---- Input material
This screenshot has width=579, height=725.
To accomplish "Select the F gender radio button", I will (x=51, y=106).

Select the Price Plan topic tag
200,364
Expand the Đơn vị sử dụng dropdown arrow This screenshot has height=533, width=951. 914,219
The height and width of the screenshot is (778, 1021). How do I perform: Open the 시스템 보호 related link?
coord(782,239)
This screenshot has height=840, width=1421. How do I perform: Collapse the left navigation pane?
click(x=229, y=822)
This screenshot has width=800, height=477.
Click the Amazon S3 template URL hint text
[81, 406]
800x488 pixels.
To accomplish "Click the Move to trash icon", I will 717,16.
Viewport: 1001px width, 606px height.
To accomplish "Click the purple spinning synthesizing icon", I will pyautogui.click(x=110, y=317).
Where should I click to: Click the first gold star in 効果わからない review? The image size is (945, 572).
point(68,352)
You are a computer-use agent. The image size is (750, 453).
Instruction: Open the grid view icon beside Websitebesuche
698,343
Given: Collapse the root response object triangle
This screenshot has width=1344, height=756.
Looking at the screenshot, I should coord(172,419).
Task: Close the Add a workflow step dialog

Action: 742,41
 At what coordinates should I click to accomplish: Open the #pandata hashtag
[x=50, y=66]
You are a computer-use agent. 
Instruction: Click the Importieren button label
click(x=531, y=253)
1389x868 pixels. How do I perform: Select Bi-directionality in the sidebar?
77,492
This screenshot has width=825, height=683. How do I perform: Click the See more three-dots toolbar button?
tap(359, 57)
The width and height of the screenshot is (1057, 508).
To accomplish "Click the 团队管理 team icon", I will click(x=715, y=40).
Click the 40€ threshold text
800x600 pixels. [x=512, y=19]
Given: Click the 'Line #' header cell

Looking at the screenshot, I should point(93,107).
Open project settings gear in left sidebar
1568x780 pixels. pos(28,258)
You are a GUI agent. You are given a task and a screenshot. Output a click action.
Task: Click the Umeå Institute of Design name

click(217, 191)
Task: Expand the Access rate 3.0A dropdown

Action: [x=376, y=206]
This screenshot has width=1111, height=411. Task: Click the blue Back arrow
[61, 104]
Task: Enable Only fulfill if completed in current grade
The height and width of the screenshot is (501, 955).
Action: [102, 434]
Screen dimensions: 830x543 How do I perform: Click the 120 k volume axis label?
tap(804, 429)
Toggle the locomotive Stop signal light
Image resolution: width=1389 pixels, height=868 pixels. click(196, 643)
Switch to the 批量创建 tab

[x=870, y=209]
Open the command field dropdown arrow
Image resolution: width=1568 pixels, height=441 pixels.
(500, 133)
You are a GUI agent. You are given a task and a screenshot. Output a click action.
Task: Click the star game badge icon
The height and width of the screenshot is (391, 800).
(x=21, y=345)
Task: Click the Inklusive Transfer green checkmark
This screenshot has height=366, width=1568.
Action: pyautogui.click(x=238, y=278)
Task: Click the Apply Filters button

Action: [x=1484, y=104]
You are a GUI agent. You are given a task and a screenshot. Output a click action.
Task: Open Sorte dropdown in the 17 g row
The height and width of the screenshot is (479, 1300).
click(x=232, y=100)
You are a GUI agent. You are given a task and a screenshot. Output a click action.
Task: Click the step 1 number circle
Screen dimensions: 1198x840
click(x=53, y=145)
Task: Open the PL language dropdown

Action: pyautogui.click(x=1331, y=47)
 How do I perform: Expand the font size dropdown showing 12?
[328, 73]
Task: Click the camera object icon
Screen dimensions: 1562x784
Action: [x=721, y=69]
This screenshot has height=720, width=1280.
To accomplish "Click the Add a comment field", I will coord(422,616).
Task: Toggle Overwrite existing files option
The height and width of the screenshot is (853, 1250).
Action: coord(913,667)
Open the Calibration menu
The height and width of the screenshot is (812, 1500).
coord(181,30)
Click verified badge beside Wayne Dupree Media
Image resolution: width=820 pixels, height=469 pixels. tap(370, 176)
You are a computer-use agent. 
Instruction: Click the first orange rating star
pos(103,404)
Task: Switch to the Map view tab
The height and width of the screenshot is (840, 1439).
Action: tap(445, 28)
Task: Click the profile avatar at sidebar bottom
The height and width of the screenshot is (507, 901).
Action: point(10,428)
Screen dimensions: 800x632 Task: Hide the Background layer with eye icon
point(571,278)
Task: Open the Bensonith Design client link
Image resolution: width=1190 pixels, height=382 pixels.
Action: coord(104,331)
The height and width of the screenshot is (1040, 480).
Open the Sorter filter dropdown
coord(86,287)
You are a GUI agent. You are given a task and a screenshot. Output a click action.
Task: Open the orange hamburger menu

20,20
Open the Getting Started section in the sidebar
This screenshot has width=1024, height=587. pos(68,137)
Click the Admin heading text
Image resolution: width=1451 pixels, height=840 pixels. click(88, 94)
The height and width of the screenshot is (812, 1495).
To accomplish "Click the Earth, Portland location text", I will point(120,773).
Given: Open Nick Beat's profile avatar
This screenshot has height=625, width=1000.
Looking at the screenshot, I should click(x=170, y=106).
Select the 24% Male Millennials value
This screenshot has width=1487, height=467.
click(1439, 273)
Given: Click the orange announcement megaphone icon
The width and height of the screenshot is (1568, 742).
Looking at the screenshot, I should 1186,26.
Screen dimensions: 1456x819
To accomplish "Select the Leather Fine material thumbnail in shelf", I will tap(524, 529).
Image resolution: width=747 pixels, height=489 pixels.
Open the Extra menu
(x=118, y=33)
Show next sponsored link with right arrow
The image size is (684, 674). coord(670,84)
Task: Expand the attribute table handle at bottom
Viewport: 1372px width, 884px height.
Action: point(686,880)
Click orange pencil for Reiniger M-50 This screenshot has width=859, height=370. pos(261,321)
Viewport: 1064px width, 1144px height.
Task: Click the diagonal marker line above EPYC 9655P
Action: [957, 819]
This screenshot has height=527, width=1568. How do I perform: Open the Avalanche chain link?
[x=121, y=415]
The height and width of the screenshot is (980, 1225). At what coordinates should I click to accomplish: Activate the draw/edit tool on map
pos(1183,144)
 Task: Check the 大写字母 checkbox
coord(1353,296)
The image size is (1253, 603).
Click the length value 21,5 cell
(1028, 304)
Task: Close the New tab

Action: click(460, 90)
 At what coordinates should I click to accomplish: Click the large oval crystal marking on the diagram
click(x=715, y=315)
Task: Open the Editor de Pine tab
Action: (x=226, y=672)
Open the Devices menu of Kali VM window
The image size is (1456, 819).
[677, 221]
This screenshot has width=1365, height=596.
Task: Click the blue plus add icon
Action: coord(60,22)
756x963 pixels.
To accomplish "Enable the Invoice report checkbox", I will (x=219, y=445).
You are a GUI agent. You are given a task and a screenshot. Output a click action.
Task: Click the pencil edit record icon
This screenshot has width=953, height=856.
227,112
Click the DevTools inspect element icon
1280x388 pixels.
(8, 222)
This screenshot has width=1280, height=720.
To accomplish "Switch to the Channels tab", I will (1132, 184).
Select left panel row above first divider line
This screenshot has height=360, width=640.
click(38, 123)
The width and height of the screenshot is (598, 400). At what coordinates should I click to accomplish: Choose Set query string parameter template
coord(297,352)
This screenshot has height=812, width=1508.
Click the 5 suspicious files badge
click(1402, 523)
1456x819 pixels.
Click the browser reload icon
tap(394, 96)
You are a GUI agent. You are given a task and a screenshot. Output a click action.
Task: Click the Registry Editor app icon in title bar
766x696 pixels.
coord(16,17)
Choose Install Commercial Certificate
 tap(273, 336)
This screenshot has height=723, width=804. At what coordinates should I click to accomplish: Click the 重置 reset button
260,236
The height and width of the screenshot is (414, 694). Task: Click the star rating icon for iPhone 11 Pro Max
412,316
--------
Copy out the lines above, unchanged, from the line with "The height and width of the screenshot is (1040, 480)." to the line with "I will point(120,773).".

Response to the exercise
The height and width of the screenshot is (1040, 480).
Open the Sorter filter dropdown
coord(86,287)
You are a GUI agent. You are given a task and a screenshot. Output a click action.
Task: Open the orange hamburger menu

20,20
Open the Getting Started section in the sidebar
This screenshot has width=1024, height=587. pos(68,137)
Click the Admin heading text
Image resolution: width=1451 pixels, height=840 pixels. click(88, 94)
The height and width of the screenshot is (812, 1495).
To accomplish "Click the Earth, Portland location text", I will point(120,773).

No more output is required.